When asked about what I shall add to my textbook, David Card, the Nobel winning empirical economist told me that I shall spend time with joining tables. Here we go.

Case study: simulated Austrian hotels. Data is at hotels

Content

Week05: Text as data 1 – intro lecture

No course of mine can escape football (soccer). Here we look at post-game interviews to learn basics of text analysis and apply LLMs in what they are best - context dependent learning. Two class series. First is more intro to natural language processing.

Case study: football post-game interviews. Data is at interviews

Content

Week06: Text as data 2 – practice

Second class, now we are in action. How does LLM compare to humans?

Case study: football post-game interviews. Data is at interviews

Content

Week07: Creating simulations with apps and dashboards

TBA

Week08: AI as research companion

TBA

Learn more

I’m adding material to learn-more folder. You can start with the beyond page.


Rights and acknowledgement

You can use it to teach and learn freely

Attribution: Békés, Gábor: “Doing Data Analysis with AI: a short course”, available at github.com/gabors-data-analysis/da-w-ai/, v0.5, 2025-05-14

License: CC BY-NC-SA 4.0 – share, attribute, non-commercial (contact me for corporate gigs)
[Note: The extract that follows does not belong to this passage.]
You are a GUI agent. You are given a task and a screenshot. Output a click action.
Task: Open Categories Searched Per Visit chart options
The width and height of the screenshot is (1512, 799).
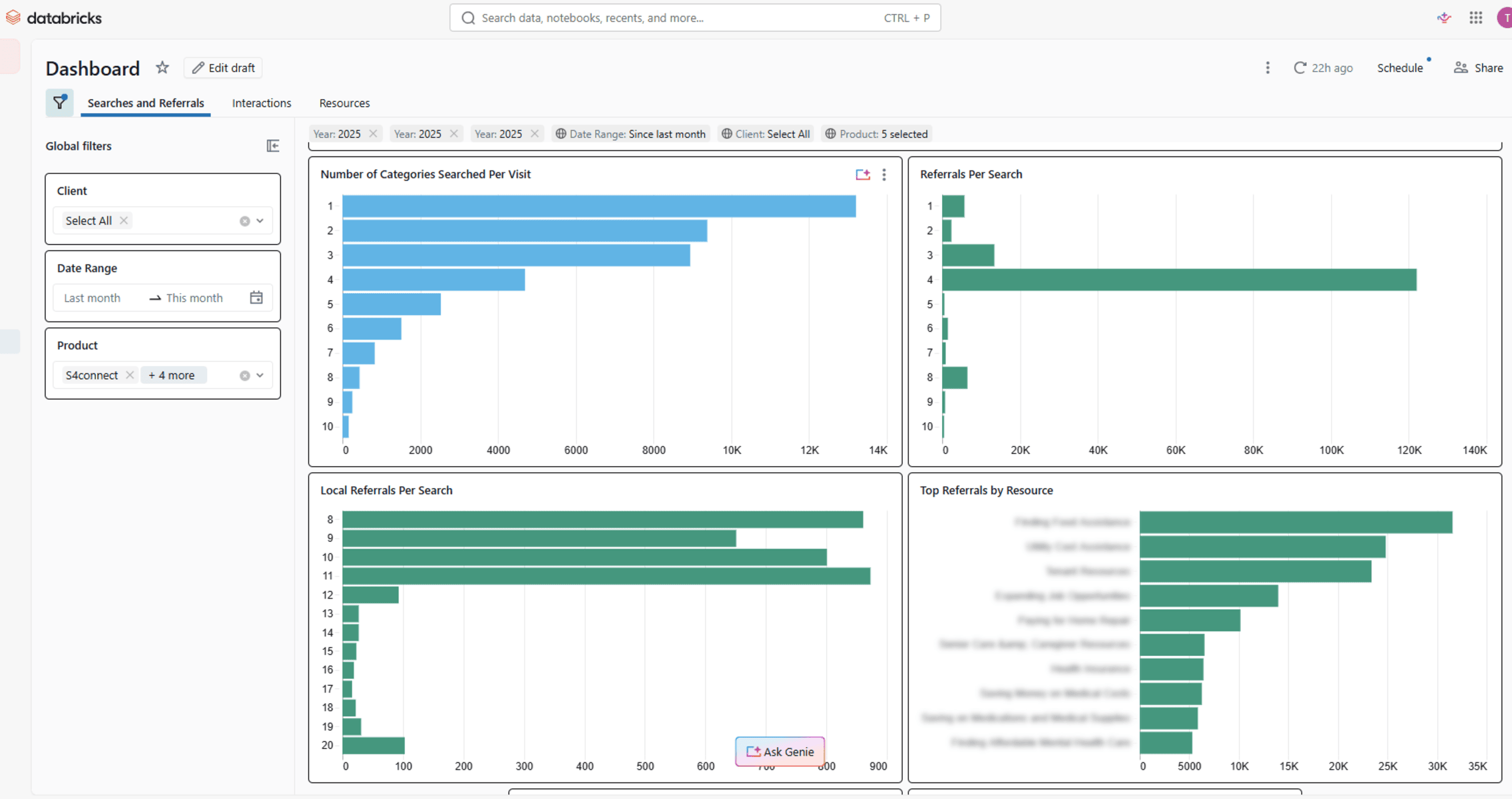coord(884,174)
Textbook Please check out the textbook behind all this, buy it if you can. If interested teaching contact the Cambridge UP or me.

Thanks

Thanks: Developed mostly by me, Gábor Békés Thanks a million to the two wonderful human RAs, Ms Zsuzsanna Vadle and Mr Kenneth Colombe, both Phd students. Thanks to Claude.ai that did a great deal of help in creating the simulated dataset. ChatGPT and Claude.ai helped create the slideshows and educated me on NLP. This is a beatiful example of collaboration with great young people while heavily benefiting from advanced AI.

Thanks for CEU’s teaching grant that allowed me pay people and AI.

Questions and suggestions

This material is based my course at CEU in Vienna, Austria.

If you have questions or suggestions or interested to learn more, just fill in this form.

And now, this.

AI use is very costly in terms of energy. Yes, it is becoming cheaper. But humanity is also using much more of it.